THE FUTURE shape of teachers' pay is in the melting point this week as union leaders wait to see who faces them across the negotiating table.
Although a minority SNP government has been formed at Holy-rood, the rest of the management side is made up of local authority representatives.
Political horsetrading is still taking place over which parties will lead the councils (only Glasgow and North Lanarkshire, with Labour administrations, are under one party's control).
At the time of going to press, half a dozen councils were holding statutory meetings to decide who will provide coalition rule. A number of other councils will finalise their positions next week.
The Scottish Negotiating Com-mittee for Teachers' is facing crucial talks to determine teachers' pay from April next year when the current four-year deal runs out.
The Educational Institute of Scotland is playing it low key until the dust settles. Its members seem to be doing the same, since there are few resolutions on pay for its annual conference next month.
The arguments will centre around whether there should be annual pay awards or a repeat of the three or four-year settlements, which are not popular in local authority or government circles since they lock management in to a predetermined salaries bill. The EIS conference will also hear arguments about whether the lower consumer price index (which excludes mortgages) or the retail price index should be used to agree pay levels.

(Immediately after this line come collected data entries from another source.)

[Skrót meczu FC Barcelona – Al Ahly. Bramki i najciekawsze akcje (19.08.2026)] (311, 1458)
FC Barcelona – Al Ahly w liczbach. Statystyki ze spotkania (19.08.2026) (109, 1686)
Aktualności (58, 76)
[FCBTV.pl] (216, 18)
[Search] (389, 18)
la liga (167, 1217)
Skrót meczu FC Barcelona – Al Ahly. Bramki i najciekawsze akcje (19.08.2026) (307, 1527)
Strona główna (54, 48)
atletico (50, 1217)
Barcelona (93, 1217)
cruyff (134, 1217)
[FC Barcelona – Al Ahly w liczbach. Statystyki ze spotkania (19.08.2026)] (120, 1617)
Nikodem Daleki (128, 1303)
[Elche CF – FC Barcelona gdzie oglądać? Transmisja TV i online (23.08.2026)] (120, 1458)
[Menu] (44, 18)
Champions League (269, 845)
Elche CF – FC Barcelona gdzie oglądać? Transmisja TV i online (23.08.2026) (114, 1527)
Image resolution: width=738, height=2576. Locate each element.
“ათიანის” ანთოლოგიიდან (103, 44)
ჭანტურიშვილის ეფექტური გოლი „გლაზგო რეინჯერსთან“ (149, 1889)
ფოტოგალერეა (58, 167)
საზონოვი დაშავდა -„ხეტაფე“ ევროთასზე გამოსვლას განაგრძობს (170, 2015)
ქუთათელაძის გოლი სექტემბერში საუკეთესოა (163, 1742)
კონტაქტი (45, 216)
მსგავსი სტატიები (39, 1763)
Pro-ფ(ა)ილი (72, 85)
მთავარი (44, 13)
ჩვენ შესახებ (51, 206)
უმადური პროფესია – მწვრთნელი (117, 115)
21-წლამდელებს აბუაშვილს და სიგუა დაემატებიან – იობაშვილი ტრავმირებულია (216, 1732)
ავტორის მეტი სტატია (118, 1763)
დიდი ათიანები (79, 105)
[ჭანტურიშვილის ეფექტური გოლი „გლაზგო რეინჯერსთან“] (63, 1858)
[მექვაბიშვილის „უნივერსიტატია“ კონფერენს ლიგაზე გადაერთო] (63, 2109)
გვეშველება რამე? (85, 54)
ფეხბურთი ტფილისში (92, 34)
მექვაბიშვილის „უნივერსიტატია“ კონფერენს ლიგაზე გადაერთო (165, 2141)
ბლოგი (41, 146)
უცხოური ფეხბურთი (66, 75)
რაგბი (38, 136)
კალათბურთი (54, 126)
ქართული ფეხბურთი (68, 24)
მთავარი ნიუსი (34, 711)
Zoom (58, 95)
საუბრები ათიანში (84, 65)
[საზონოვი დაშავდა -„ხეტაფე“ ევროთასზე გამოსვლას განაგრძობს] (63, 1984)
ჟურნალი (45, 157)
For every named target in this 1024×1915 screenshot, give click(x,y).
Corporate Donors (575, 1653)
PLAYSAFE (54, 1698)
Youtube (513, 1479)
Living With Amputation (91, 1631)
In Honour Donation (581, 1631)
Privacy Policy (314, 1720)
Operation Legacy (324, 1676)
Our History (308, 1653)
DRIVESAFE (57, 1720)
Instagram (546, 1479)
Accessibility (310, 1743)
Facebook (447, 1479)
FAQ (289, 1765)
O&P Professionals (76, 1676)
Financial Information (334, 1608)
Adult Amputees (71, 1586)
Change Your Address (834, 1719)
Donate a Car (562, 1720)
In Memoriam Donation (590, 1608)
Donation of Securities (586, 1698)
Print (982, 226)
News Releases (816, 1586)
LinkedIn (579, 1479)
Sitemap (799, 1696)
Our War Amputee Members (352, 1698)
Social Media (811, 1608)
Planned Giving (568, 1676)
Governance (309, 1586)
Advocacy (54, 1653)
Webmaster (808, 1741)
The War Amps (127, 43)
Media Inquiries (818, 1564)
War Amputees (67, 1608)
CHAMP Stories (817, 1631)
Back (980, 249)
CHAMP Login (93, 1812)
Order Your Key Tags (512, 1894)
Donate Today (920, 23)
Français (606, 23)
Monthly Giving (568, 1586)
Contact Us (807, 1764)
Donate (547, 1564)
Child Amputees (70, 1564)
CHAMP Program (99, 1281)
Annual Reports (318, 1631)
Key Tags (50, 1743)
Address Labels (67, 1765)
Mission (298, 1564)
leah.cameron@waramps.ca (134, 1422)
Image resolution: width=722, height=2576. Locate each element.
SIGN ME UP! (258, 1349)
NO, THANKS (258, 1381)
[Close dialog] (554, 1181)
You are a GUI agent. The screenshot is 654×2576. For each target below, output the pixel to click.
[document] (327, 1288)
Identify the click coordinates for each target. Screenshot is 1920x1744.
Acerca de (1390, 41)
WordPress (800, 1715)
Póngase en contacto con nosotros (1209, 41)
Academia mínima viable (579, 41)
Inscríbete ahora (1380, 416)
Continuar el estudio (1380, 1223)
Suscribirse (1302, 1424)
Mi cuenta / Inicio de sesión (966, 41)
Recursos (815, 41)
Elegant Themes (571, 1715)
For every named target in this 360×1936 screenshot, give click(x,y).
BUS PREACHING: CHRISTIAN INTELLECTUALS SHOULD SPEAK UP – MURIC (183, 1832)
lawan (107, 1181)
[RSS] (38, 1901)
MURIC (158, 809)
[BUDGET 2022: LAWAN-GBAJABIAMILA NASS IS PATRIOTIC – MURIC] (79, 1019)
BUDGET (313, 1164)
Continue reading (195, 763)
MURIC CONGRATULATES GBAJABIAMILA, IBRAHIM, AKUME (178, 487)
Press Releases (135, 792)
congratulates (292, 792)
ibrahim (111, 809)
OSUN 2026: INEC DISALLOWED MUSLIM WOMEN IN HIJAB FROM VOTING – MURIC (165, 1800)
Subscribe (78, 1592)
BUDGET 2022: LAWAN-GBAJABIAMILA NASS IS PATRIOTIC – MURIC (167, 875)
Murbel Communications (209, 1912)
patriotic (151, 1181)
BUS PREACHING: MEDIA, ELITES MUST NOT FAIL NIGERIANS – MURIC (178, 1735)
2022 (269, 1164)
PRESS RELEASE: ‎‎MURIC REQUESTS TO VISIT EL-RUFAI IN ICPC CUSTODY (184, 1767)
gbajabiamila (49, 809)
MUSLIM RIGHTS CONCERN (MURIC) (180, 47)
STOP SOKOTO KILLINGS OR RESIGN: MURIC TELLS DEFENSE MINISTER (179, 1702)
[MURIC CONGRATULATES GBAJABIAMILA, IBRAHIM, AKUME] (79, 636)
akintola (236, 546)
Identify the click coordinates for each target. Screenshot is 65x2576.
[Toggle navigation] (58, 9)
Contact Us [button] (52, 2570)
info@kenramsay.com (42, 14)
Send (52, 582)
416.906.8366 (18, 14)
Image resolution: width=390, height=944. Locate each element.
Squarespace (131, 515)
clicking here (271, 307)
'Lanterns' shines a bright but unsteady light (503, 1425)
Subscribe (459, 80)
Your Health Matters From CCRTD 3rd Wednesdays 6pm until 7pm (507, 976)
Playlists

The final stage of the current four-year deal saw teachers given a 2.25 per cent pay rise this year at a time when the consumer price index was showing an increase of 3.1 per cent and the RPI 4.8 per cent, while the index of average earnings had gone up by 5.2 per cent over the past year.
However, the latest figures this week showed a slow down in inflation, with the CPI rising by 2.8 per cent in March and the RPI by 4.5 per cent in April.